**Page excerpt**
-- start --
Three years later, Ken Ward, who’d been one of the two lobster boat protesters, participated in a coordinated action in Washington State on October 11, 2016, with four other “valve turners” stationed in North Dakota, Minnesota and Montana. Together, they turned off the flow of tar sands oil from Canada, completely stopping it for a few hours in an attempt to draw attention to climate destruction, and equally to demonstrate how the climate necessity defense can be used to educate our fellow citizens about effective action.
But, Marquardt explains, things didn’t go as planned. “When it starts looking like a person might be allowed to put on a climate necessity defense, the prosecutor will often drop the charges,” he said. “They like to focus on what you did, not why.” Charges were dropped against two of the defendants, and the use of the defense was barred outright for the other three valve turners. Nonetheless, Ward fought on, and with Marquardt on the appellate legal team, his case proceeded through the Washington courts until he won. On September 4, 2019, the Washington Supreme Court refused to challenge an April 8, 2019, ruling by the state’s Court of Appeals that had reversed the lower trial court’s refusal to hear the climate necessity defense at Ward’s criminal trial. Although this was a limited ruling that clarified internal contradictions in the state’s court, it both allowed for Ward to argue necessity in his own defense whenever he is retried, and set the stage for an even more significant victory.
-- end --
**Recorded data**
-- start --
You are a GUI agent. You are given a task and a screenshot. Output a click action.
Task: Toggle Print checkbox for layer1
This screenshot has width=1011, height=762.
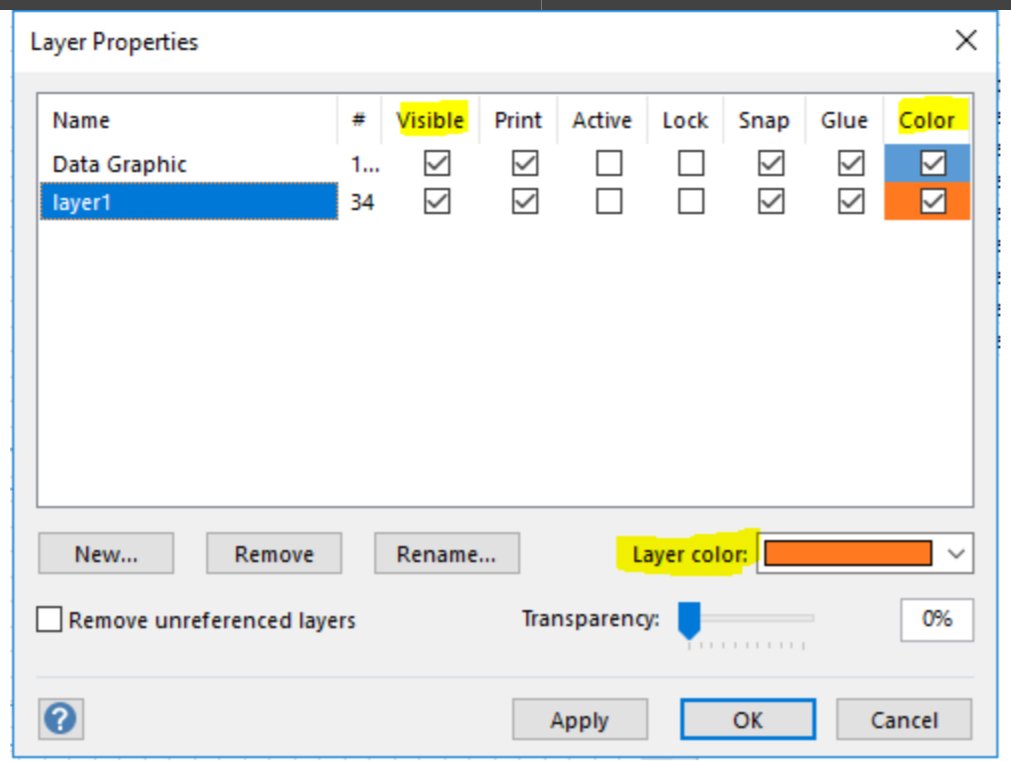click(x=524, y=202)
-- end --
Reproduce everything from "Three years later, Ken" down to "about effective action." in the valve-turner text above, word for word.

Three years later, Ken Ward, who’d been one of the two lobster boat protesters, participated in a coordinated action in Washington State on October 11, 2016, with four other “valve turners” stationed in North Dakota, Minnesota and Montana. Together, they turned off the flow of tar sands oil from Canada, completely stopping it for a few hours in an attempt to draw attention to climate destruction, and equally to demonstrate how the climate necessity defense can be used to educate our fellow citizens about effective action.